Legislative Activity

National Defense Authorization Act Passes the House with Cyber Amendments

Last week, the House passed the National Defense Authorization Act (NDAA) for FY 2016 by a 269-151 vote. During the floor debate, a number of amendments related to cybersecurity were added to the bill. Rep. Mark Walker (R-NC) offered two amendments that both were included in the final bill – one regarding how defense contractors share information on cyber threat indicators with the federal government and a second amendment related to cyber acquisition standards. In addition, Rep. Will Hurd (R-TX) also introduced a successful amendment that would allow the Department of Defense to pay for cyber certifications and training for its cyber professionals.

The Senate Armed Services Committee also marked up its NDAA bill last week. The bill is expected to be considered on the Senate floor this summer. As international relations with Russia and China continue to be contentious and concerns about terrorism continue, we expect the Senate to seek to add additional cybersecurity amendments on the Senate floor.

This Week’s Hearings:

  • Tuesday, May 19: The House Financial Services Subcommittee on Financial Institutions and Consumer Credit will hold a hearing titled “Protecting Critical Infrastructure: How the Financial Sector Addresses Cyber Threats.”

Executive Branch Activity

ISAO Created as Part of President Obama’s February Executive Order

Last week, the Defense Security Information Exchange officially announced that it would be rebranded as the Defense Industrial Base Information Sharing and Analysis Organization (ISAO). This is the first official ISAO that has been named since President Obama issued his Executive Order in February calling for the creation of a network of ISAOs to share cyber threat information between a variety of public and private sector entities.

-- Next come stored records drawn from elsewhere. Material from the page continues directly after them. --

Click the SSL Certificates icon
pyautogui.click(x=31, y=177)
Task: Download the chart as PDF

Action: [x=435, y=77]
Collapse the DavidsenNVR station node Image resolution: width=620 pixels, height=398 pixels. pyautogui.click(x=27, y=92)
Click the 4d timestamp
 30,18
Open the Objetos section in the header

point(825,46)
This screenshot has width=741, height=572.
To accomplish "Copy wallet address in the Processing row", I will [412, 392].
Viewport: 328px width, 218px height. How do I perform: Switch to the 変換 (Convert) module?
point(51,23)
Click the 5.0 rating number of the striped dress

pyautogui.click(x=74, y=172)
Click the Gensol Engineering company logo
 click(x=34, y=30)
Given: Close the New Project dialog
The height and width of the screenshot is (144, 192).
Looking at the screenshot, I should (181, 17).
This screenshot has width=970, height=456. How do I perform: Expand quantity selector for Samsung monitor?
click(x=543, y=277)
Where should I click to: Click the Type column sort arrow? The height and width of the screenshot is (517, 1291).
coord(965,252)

Other groups, such as the American Bar Association and the state of Virginia, have indicated their interest in creating an ISAO as well.

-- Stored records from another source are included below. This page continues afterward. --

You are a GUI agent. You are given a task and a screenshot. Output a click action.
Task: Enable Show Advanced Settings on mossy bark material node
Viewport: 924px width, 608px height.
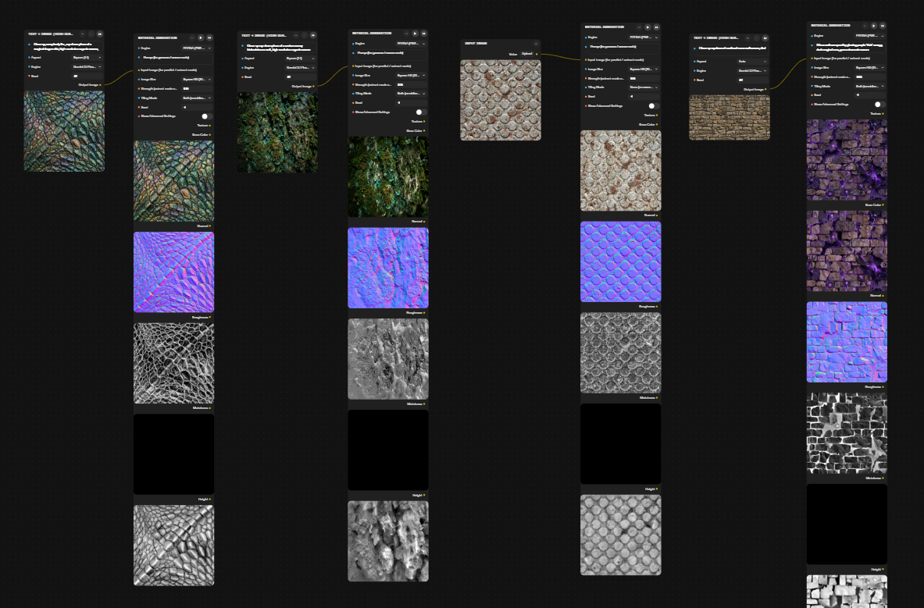[420, 112]
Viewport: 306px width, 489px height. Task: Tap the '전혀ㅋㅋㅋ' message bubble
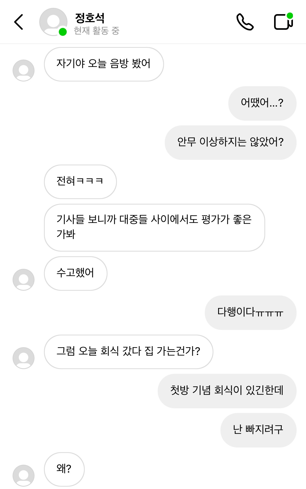[80, 182]
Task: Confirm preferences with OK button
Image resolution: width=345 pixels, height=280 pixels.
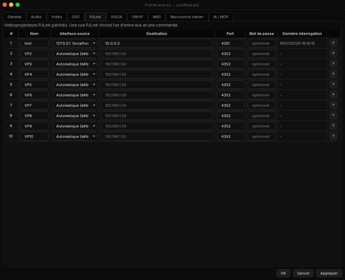Action: click(x=283, y=273)
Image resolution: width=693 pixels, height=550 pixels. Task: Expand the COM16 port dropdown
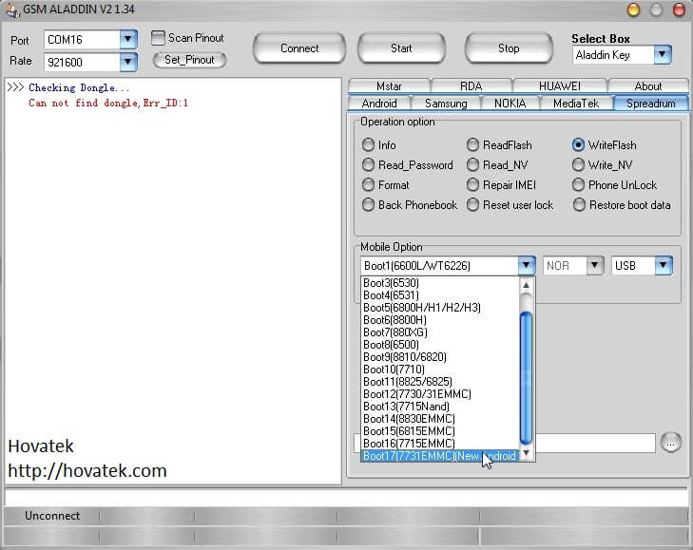click(x=128, y=40)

The U.S. Department of Homeland Security (DHS) will hold a workshop on June 9 in Cambridge, Massachusetts to discuss ISAO engagements and how to form an ISAO. In addition, DHS is working to identify an organization that will set up and manage the ISAO Standards Organization, which is charged with drafting a set of voluntary guidelines for the creation and function of ISAOs. The Department is expected to announce the organization this summer so that it will be fully functioning by this fall.

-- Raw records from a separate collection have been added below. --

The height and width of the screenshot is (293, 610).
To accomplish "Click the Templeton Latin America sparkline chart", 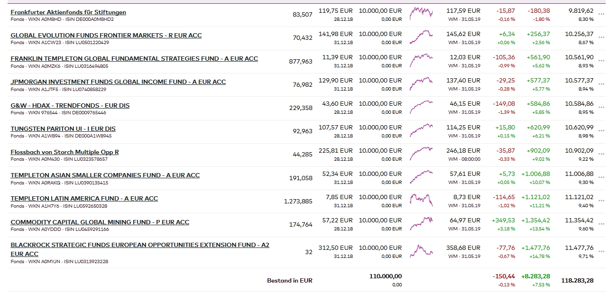I will (421, 200).
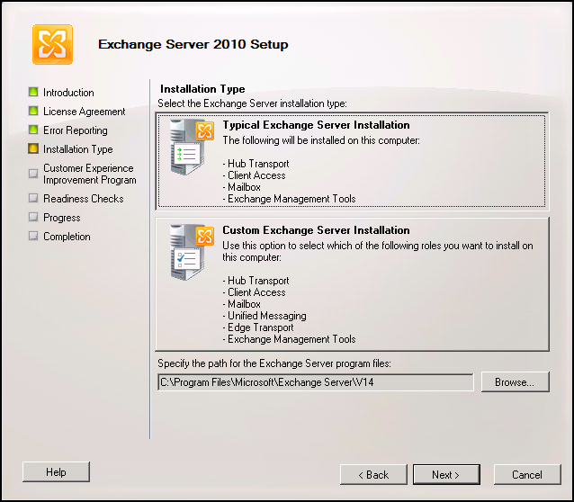Open Help for setup
574x502 pixels.
(56, 471)

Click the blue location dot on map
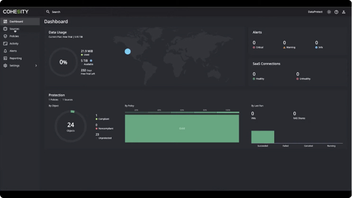[127, 51]
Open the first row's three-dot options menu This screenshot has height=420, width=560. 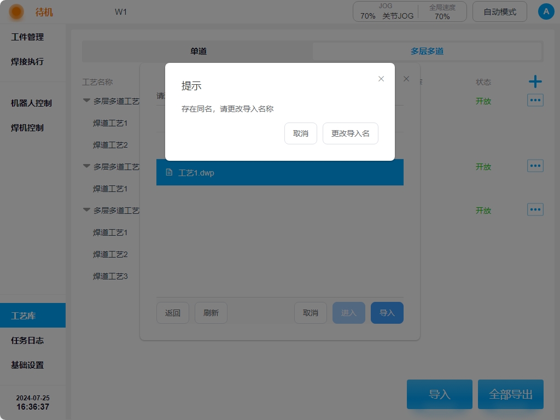pyautogui.click(x=535, y=100)
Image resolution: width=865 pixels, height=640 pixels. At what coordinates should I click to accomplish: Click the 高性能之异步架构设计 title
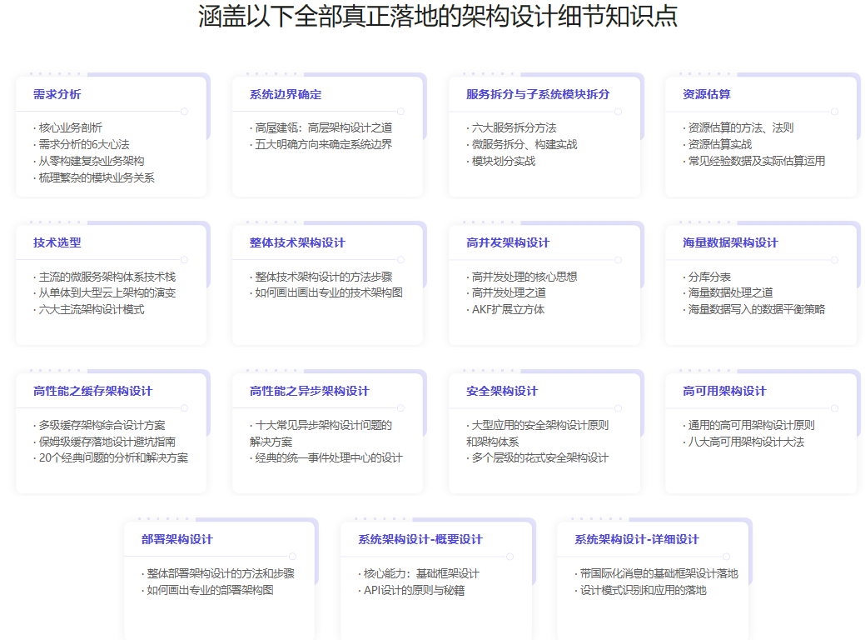[x=310, y=391]
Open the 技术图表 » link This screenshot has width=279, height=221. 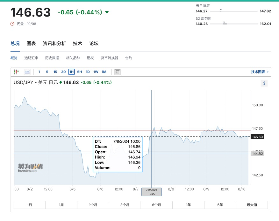[x=258, y=72]
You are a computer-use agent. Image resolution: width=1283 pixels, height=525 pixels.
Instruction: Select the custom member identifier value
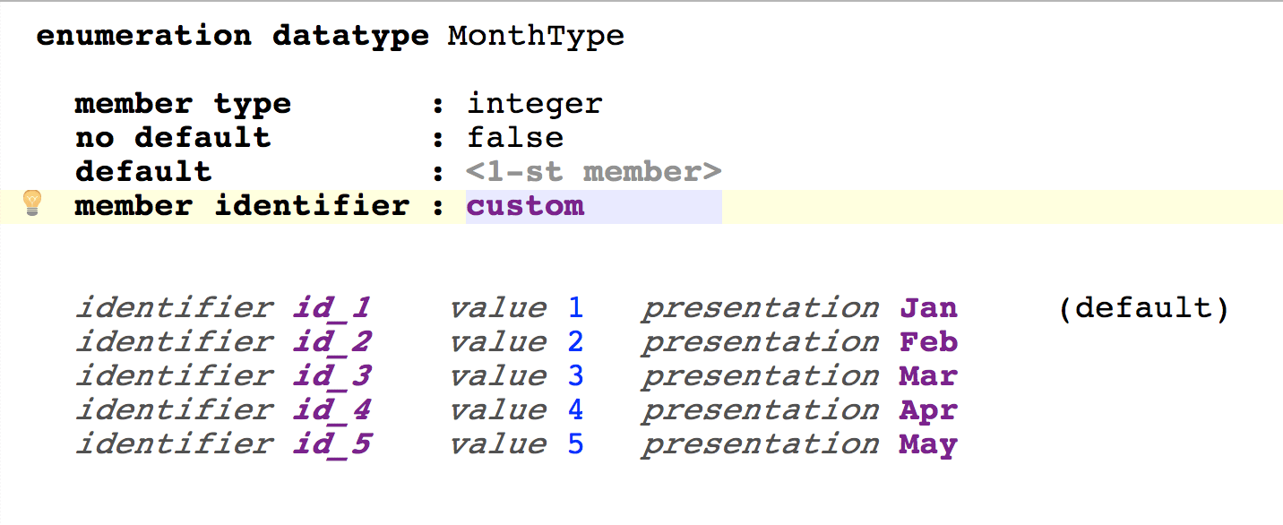click(525, 206)
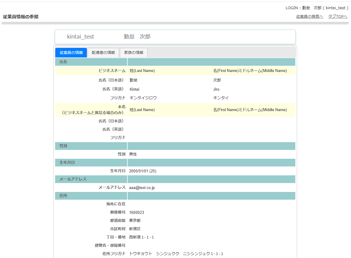351x258 pixels.
Task: Click the タブTOPへ link
Action: [338, 17]
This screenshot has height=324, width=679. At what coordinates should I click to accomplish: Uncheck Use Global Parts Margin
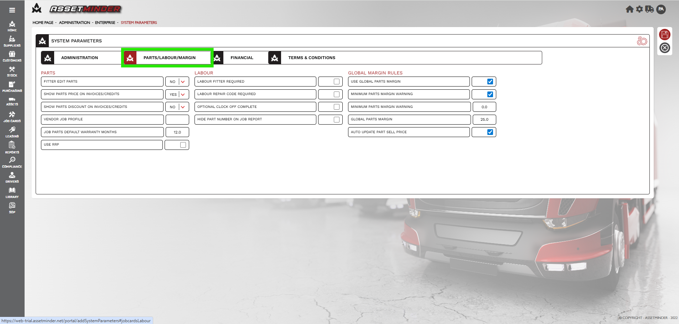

Department of State Not Planning to Update International Strategy for Cybersecurity

At a Senate Foreign Relations Committee hearing last week, U.S. State Department Coordinator for Cyber Issues Christopher Painter indicated that the State Department does not plan to update its 2011 International Strategy for Cyberspace. Many of the Senators and witnesses at the hearing called on the Department to update the strategy given that the threat of cyber attacks from other countries has increased and changed significantly since the time that the strategy was updated. At the hearing, Painter noted that the strategy document was intended to serve as a “high-level” document so the overall goals have not changed and do not necessarily need to be updated.